Courage has asked for the wisdom of the Perl Monks concerning the following question:

Deal possessors of Perl Wisdom!

Please advice on my hopefully simple following question.

Modern perls have an "UTF8" flag attached for each scalar. perldoc perlunicode clearly states this.
There are functions to convert to/from utf8 in place, and there are functions that just set on or off "UTF8" flag

But how do I distinguish whether or not should I treat a data as Unicode returned from some C library?

As an example, sssume I had few scalars written into database, some of them just binary data, some are Unicode, and after that I get my scalars back from DB. How do I distinguish which is simply binary and which is Unicode?

Should I always store "utf8-ness" information always with my scalars?
Is there exists a better and cleaner way?

Thanks in advance,
Courage, the Cowardly Dog

Replies are listed 'Best First'.
Re: How to recognize Unicode data received from any C library?
by liz (Monsignor) on Aug 24, 2003 at 20:18 UTC
    You might want to consider adding a BOM to your Unicoded characterstreams. But that would only make sense if your application is the only one writing to the fields in the database.

    Otherwise you're stuck with store the utf8-ness of information somewhere else. Although some database (drivers) may "know" that it's UTF-8 as well (when having been fed Perl UTF-8-marked strings through DBI) and may restore that information when reading (taking away your "need" to know this).
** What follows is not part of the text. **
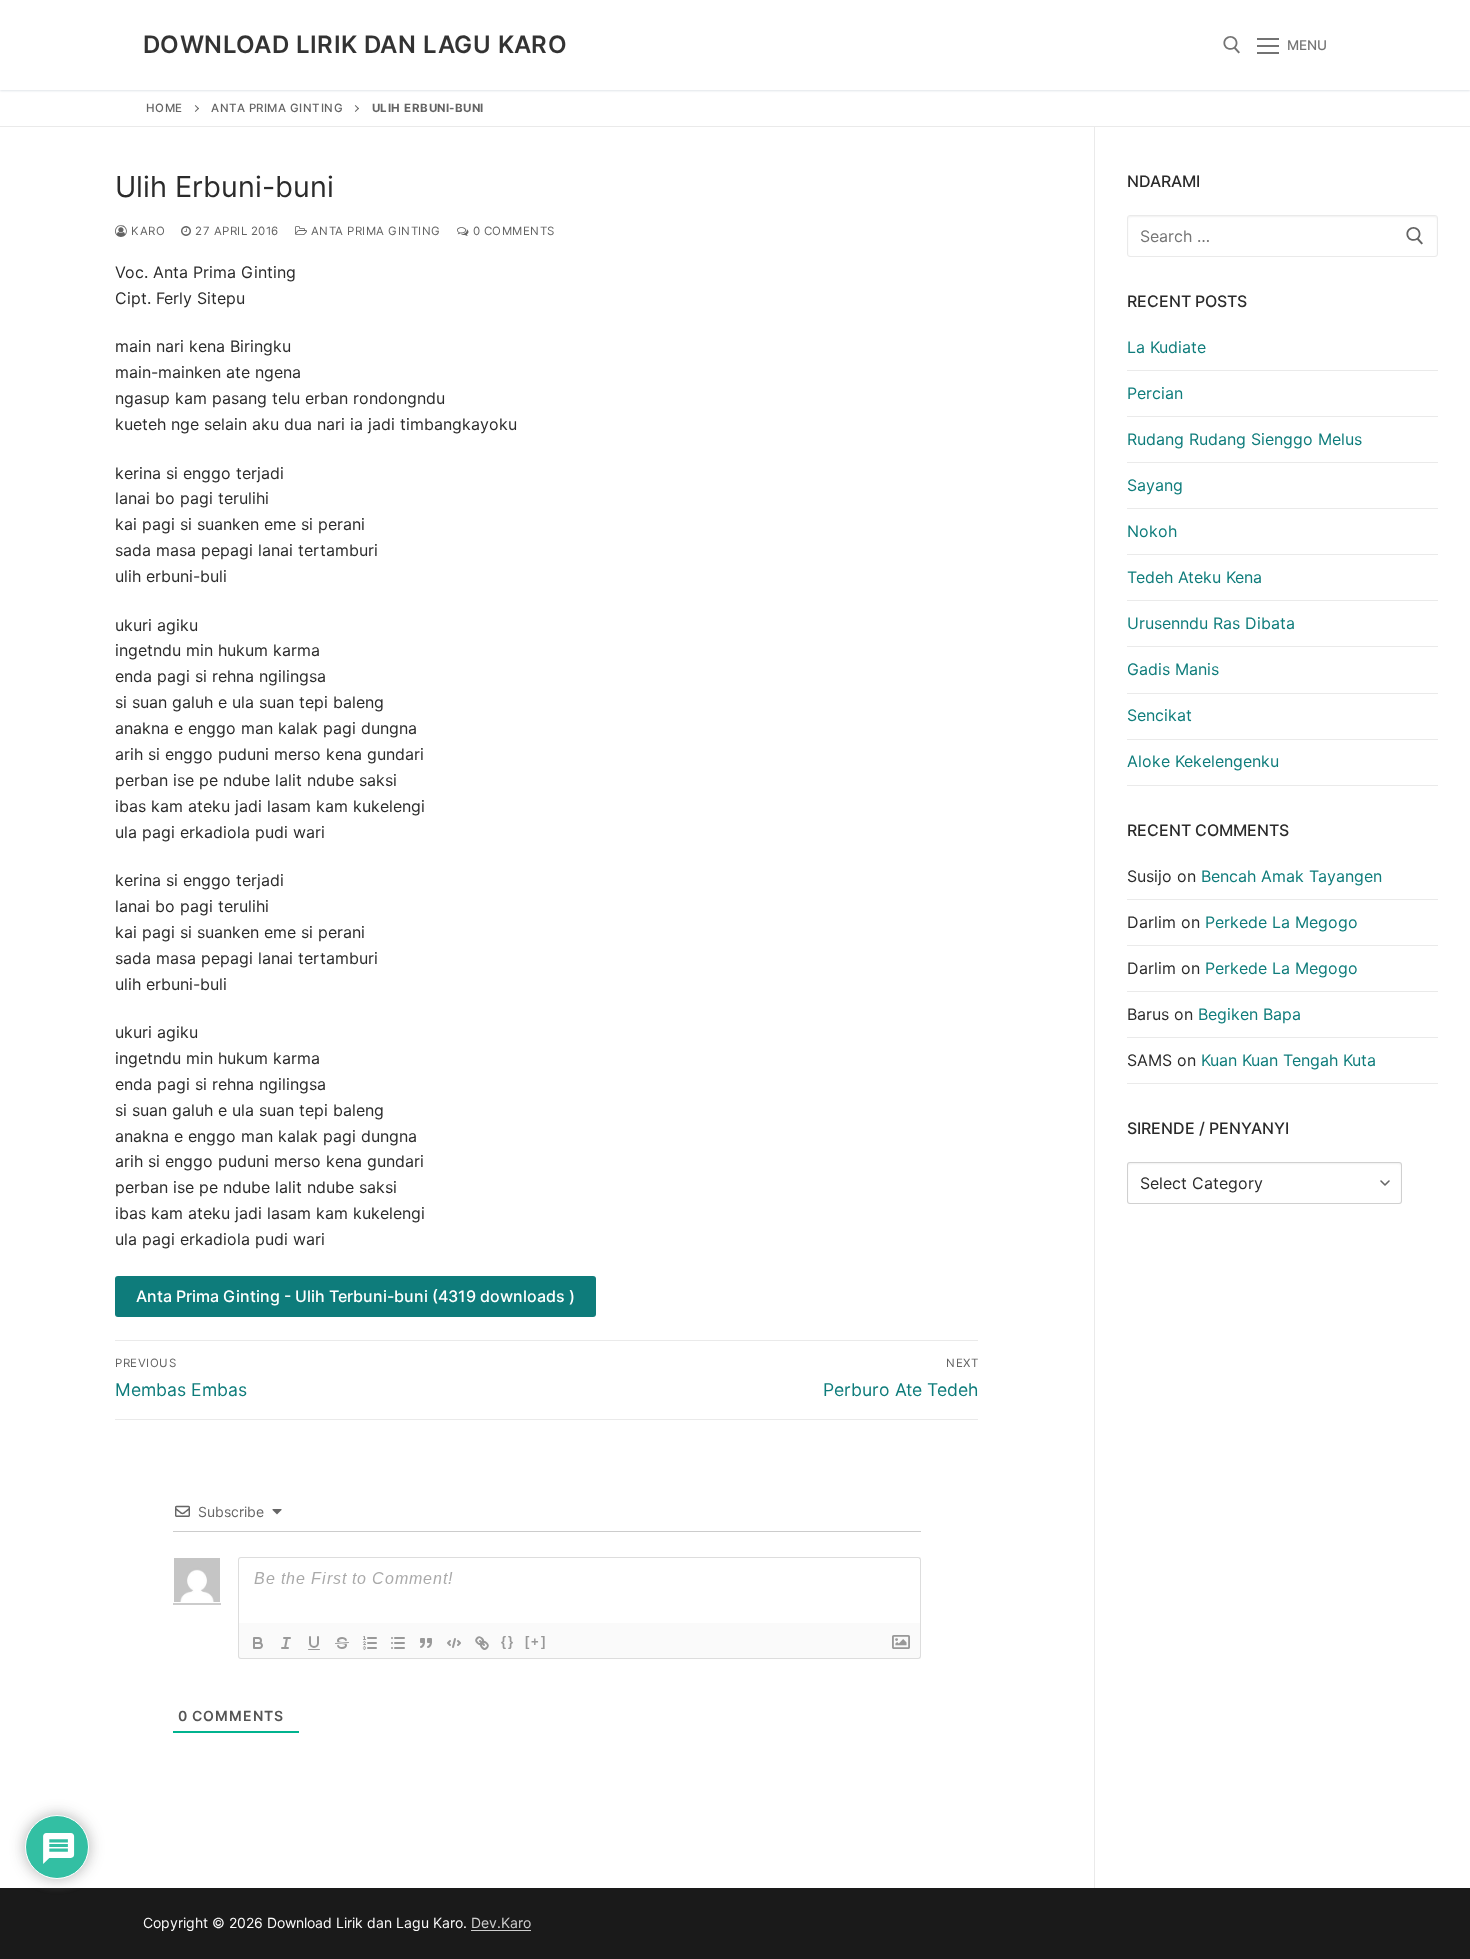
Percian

Other monks may know this for sure.

    Liz

      Indeed.

      I thought bit more and realized that I should somehow "ask" C library about Unicode-ness of data: as long as my question arises, underlying "C" library should support it and should know about Unicode-ness of its data, regardless of method (BOM or storing somewhere else).

      DB was just an example of my more general problem.

      Thank you, you really helped me a bit further.